**TASK DETAILS**
The lines from the start of the data through the line containing "Click the Available" are to be reproduced exactly, both ends included.

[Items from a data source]
###

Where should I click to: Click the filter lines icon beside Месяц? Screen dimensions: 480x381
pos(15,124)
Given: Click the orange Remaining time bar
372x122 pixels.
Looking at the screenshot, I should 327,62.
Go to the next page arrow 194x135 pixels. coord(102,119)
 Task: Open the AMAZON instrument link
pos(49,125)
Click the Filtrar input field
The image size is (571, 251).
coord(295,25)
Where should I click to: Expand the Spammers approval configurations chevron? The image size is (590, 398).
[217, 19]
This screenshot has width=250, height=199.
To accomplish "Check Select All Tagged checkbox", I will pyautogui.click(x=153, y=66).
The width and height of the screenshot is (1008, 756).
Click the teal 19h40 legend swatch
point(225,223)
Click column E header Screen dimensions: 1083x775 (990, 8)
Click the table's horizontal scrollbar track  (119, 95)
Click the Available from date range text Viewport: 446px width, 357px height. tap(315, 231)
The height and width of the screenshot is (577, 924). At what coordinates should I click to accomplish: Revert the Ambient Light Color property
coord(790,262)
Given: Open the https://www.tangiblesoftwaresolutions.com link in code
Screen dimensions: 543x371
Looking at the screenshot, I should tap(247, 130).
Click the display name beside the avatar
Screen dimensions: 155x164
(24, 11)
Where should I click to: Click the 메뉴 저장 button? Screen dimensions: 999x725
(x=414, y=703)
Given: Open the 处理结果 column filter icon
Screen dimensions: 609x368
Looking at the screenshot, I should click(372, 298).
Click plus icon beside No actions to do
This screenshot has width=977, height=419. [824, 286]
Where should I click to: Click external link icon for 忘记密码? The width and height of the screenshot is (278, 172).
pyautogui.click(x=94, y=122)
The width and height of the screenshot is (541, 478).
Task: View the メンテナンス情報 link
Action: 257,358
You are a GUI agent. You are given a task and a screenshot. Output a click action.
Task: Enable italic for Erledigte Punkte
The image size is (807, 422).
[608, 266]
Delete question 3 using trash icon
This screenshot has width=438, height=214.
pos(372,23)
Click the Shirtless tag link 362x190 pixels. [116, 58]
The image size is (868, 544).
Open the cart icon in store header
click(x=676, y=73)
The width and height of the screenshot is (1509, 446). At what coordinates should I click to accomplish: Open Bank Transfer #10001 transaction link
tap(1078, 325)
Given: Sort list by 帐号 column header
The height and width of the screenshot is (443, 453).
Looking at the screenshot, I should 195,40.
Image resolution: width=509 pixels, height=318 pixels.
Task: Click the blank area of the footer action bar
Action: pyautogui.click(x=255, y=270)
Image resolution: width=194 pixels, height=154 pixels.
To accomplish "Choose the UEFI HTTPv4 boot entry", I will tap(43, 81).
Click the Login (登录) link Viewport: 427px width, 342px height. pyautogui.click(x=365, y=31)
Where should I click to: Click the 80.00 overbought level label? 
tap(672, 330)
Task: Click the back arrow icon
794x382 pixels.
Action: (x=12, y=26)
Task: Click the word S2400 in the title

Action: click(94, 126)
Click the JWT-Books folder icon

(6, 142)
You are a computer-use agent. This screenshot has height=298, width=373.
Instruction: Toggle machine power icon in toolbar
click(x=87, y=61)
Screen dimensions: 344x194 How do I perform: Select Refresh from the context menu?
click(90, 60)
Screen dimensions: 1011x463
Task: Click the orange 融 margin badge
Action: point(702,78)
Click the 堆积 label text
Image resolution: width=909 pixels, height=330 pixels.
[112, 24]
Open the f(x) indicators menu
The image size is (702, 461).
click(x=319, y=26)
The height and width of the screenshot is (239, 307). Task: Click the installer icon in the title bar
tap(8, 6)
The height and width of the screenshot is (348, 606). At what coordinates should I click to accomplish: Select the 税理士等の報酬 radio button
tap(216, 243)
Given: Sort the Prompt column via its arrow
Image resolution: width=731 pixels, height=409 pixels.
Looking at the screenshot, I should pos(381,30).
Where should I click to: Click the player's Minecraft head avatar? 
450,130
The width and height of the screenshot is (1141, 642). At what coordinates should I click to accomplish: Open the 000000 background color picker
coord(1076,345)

###

**SOLUTION**
Where should I click to: Click the filter lines icon beside Месяц? Screen dimensions: 480x381
pos(15,124)
Given: Click the orange Remaining time bar
372x122 pixels.
Looking at the screenshot, I should 327,62.
Go to the next page arrow 194x135 pixels. coord(102,119)
 Task: Open the AMAZON instrument link
pos(49,125)
Click the Filtrar input field
The image size is (571, 251).
coord(295,25)
Where should I click to: Expand the Spammers approval configurations chevron? The image size is (590, 398).
[217, 19]
This screenshot has width=250, height=199.
To accomplish "Check Select All Tagged checkbox", I will pyautogui.click(x=153, y=66).
The width and height of the screenshot is (1008, 756).
Click the teal 19h40 legend swatch
point(225,223)
Click column E header Screen dimensions: 1083x775 (990, 8)
Click the table's horizontal scrollbar track  (119, 95)
Click the Available from date range text Viewport: 446px width, 357px height. tap(315, 231)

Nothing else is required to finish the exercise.